[Saved data entries]
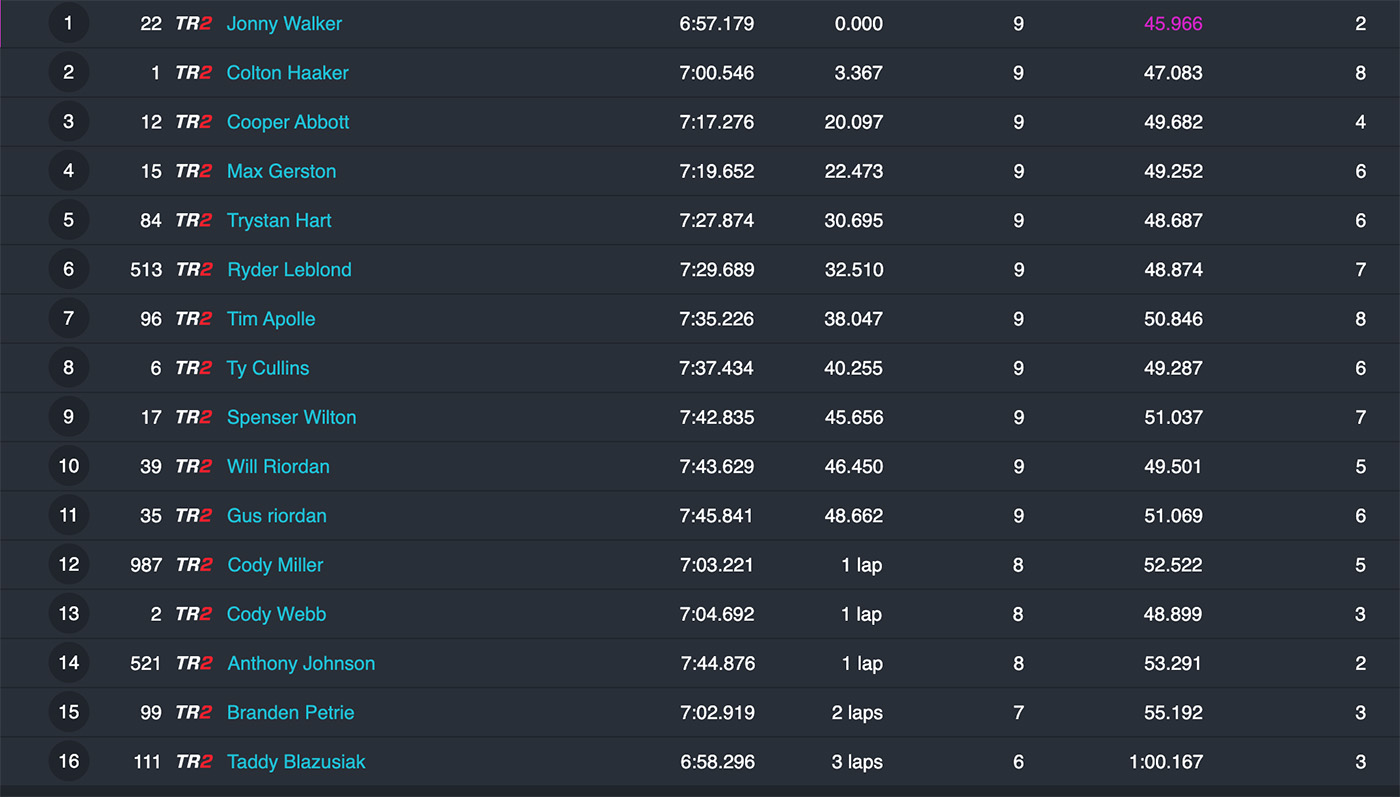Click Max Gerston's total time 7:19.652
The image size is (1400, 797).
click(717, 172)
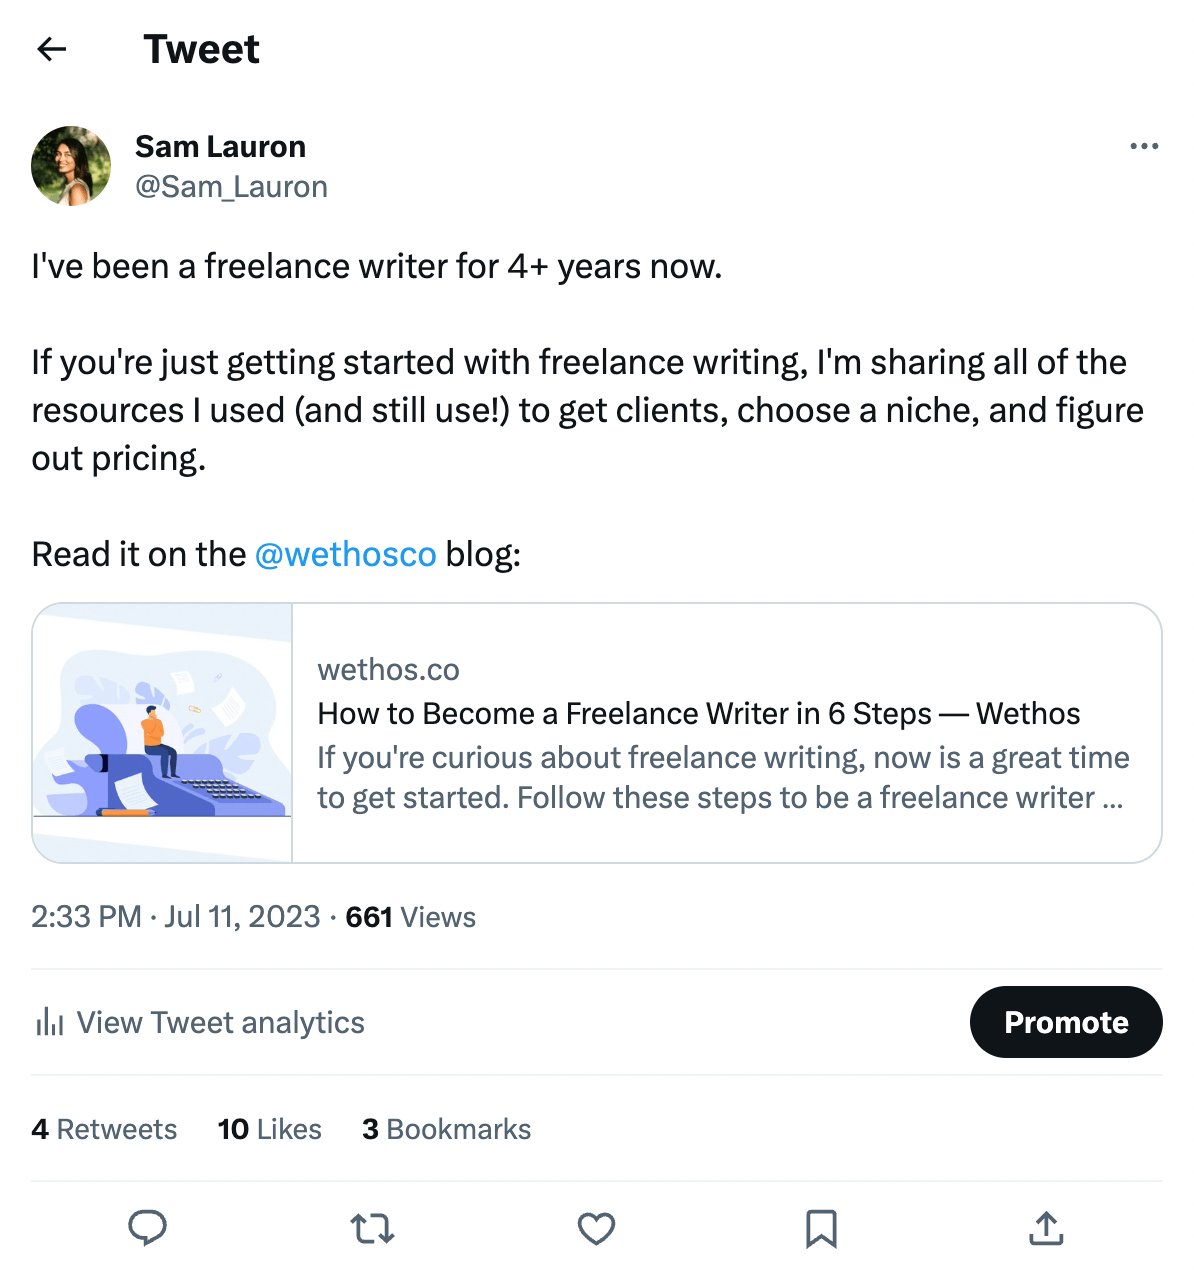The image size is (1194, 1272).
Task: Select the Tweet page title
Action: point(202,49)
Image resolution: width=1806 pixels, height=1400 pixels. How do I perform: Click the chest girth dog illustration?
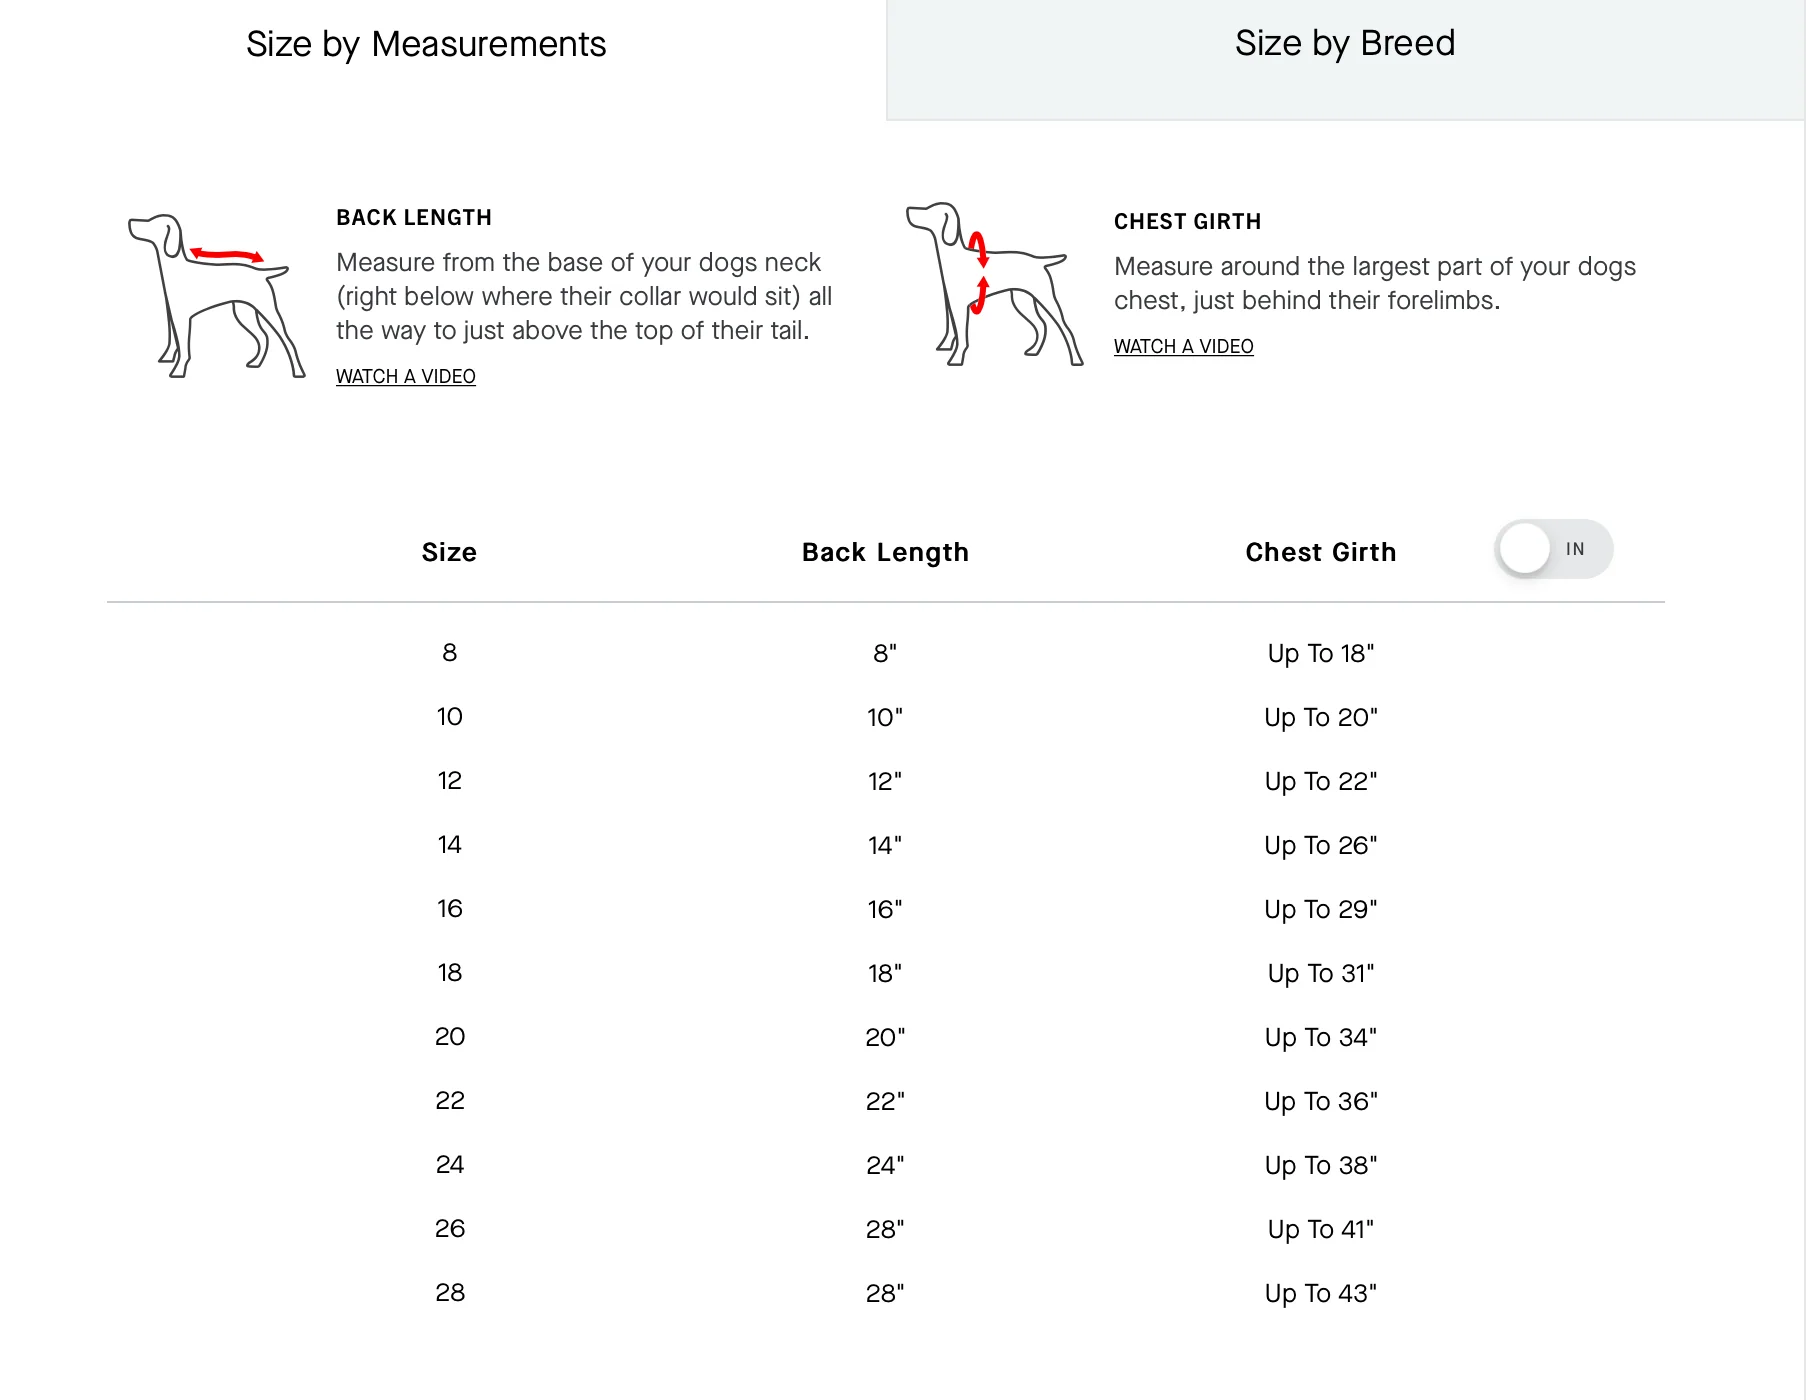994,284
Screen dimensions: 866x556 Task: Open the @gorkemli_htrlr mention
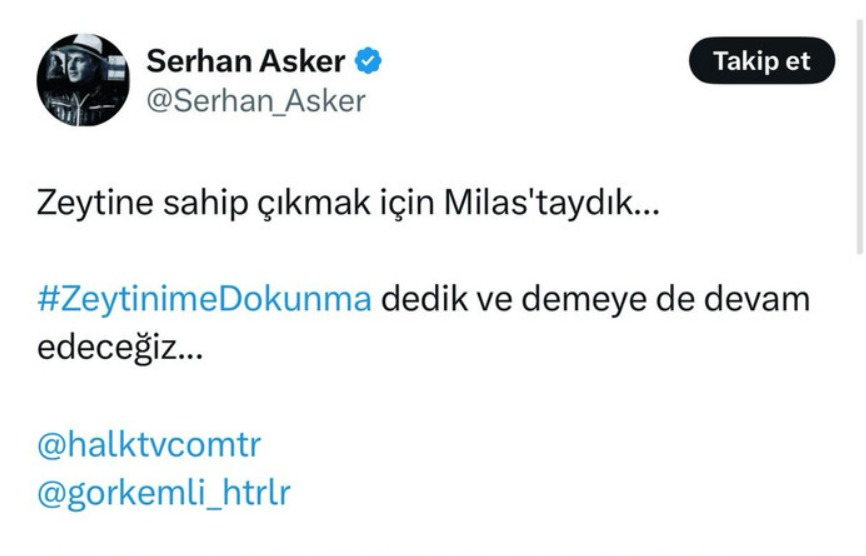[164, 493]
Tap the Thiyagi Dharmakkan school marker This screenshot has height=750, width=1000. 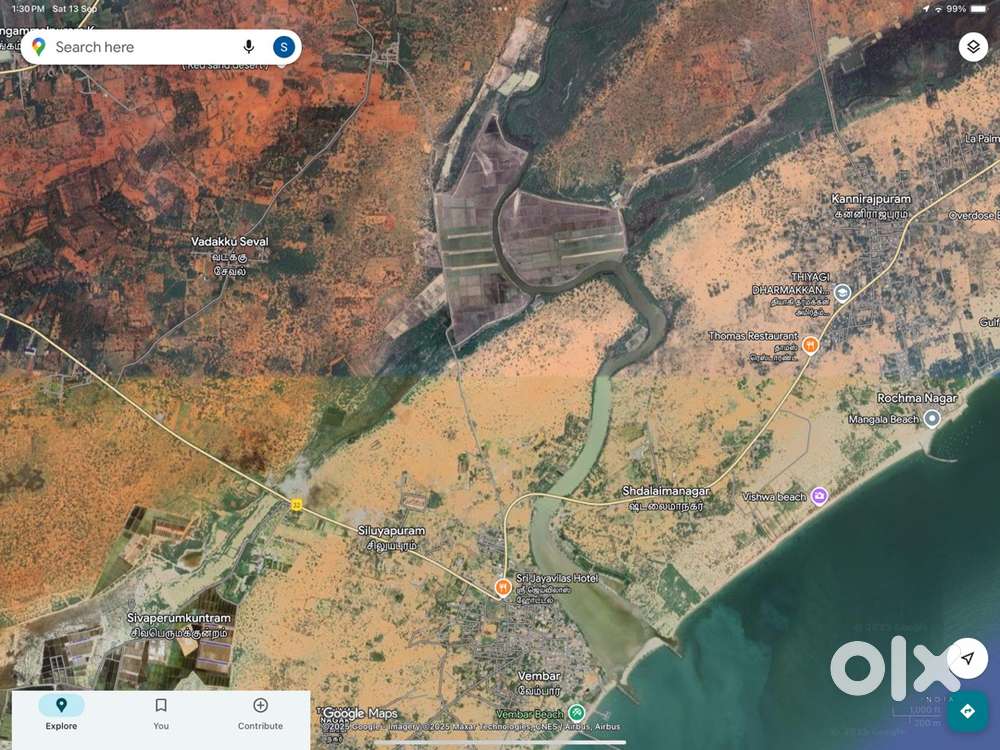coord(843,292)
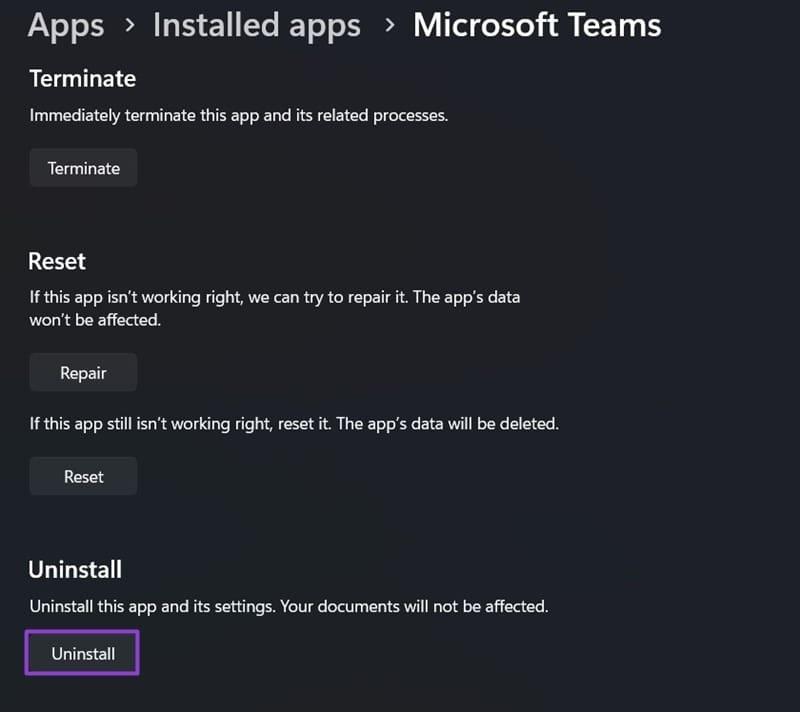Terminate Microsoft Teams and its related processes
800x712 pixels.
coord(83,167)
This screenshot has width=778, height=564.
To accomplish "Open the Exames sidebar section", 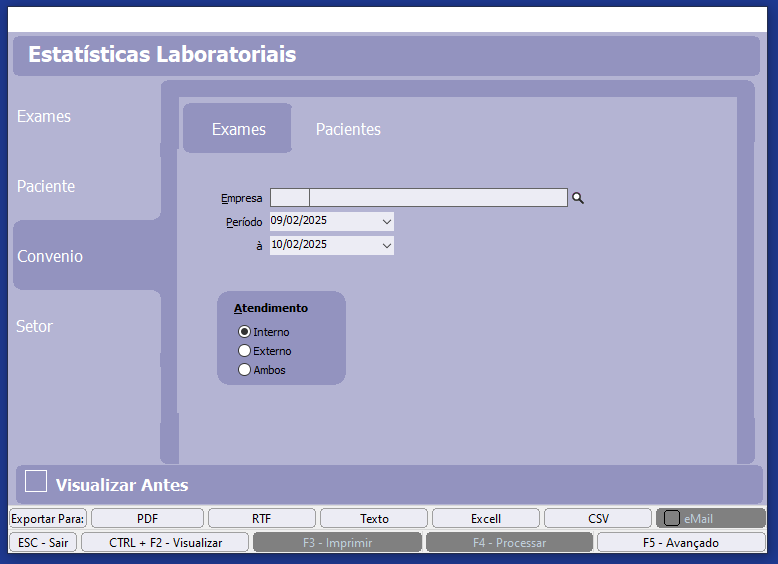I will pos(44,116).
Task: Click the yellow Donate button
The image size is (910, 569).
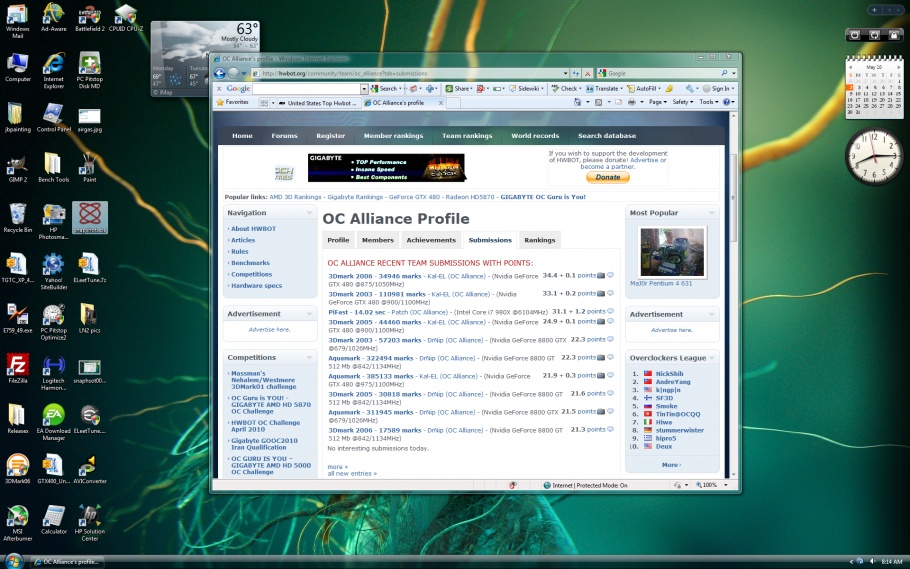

### ASSIGNMENT
Restate, word for word and without pictures, the lines from the line containing "Task: Click the yellow Donate button" to the last line of the records above.

### ANSWER FOR THIS EXERCISE
Task: Click the yellow Donate button
The image size is (910, 569).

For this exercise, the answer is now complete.